Abstract: In the era of extensive intersection between art and Artificial Intelligence (AI), such as image generation and fiction co-creation, AI for music remains relatively nascent, particularly in music understanding. This is evident in the limited work on deep music representations, the scarcity of large-scale datasets, and the absence of a universal and community-driven benchmark. To address this issue, we introduce the Music Audio Representation Benchmark for universaL Evaluation, termed MARBLE.
Abstract: Self-supervised learning (SSL) has recently emerged as a promising paradigm for training generalisable models on large-scale data in the fields of vision, text, and speech. Although SSL has been proven effective in speech and audio, its application to music audio has yet to be thoroughly explored. This is primarily due to the distinctive challenges associated with modelling musical knowledge, particularly its tonal and pitched characteristics of music. To address this research gap, we propose an acoustic Music undERstanding model with large-scale self-supervised Training (MERT), which incorporates teacher models to provide pseudo labels in the masked language modelling (MLM) style acoustic pre-training.

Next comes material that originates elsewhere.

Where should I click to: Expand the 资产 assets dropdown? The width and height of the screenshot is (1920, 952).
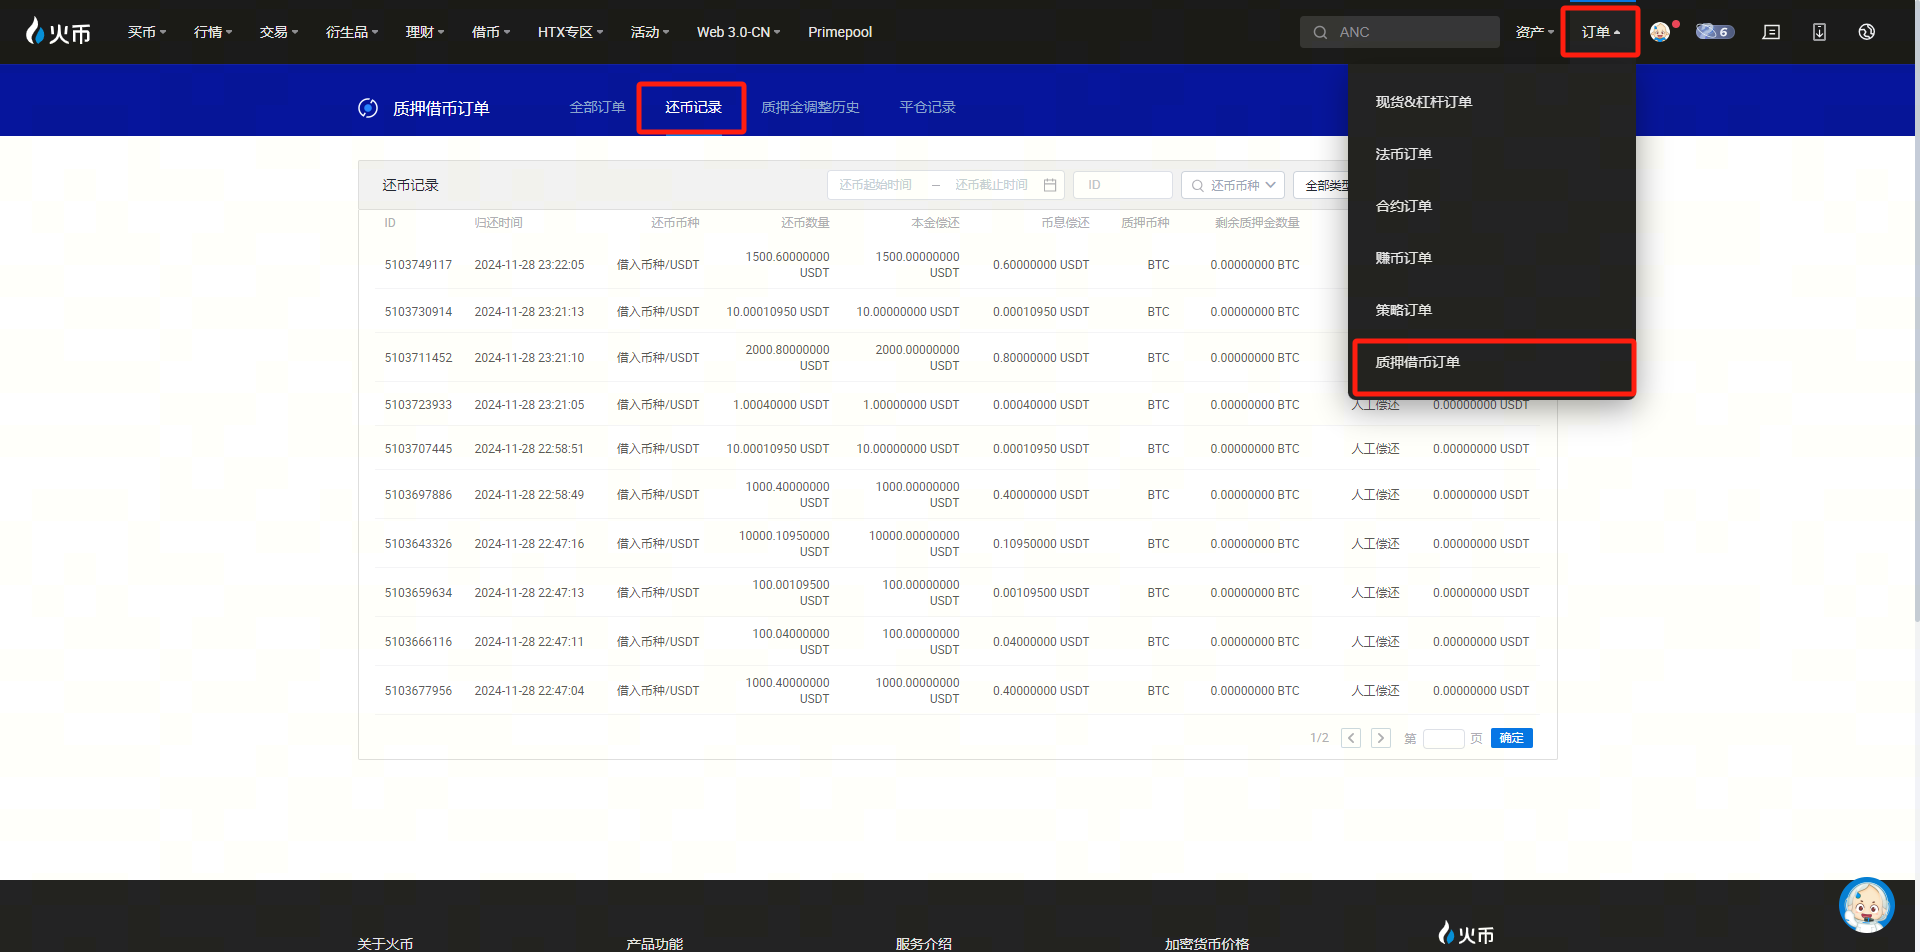pyautogui.click(x=1534, y=32)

Abstract: Self-supervised learning (SSL) has shown promising results in various speech and natural language processing applications. However, its efficacy in music information retrieval (MIR) still remains largely unexplored. While previous SSL models pre-trained on music recordings may have been mostly closed-sourced, recent speech models such as wav2vec2.0 have shown promise in music modelling. Nevertheless, research exploring the effectiveness of applying speech SSL models to music recordings has been limited. We explore the music adaption of SSL with two distinctive speech-related models, data2vec1.
Abstract: We introduce LyricWhiz, a robust, multilingual, and zero-shot automatic lyrics transcription method achieving state-of-the-art performance on various lyrics transcription datasets, even in challenging genres such as rock and metal. Our novel, training-free approach utilizes Whisper, a weakly supervised robust speech recognition model, and GPT-4, today's most performant chat-based large language model. In the proposed method, Whisper functions as the “ear” by transcribing the audio, while GPT-4 serves as the “brain,” acting as an annotator with a strong performance for contextualized output selection and correction.
Abstract: Self-supervised learning technique is an under-explored topic for music audio due to the challenge of designing an appropriate training paradigm. We hence propose MAP-MERT, a large-scale music audio pre-trained model for general music understanding. We achieve performance that is comparable to the state-of-the-art pre-trained model Jukebox using less than 2% of parameters.
Paper link.
Presented by DMRN workshop 2022.
Abstract: While end-to-end systems are becoming popular in auditory signal processing including automatic music tagging, models using raw audio as input needs a large amount of data and computational resources without domain knowledge. Inspired by the fact that temporal modulation is regarded as an essential component in auditory perception, we introduce the Temporal Modulation Neural Network (TMNN) that combines Mel-like data-driven front ends and temporal modulation filters with a simple ResNet back end.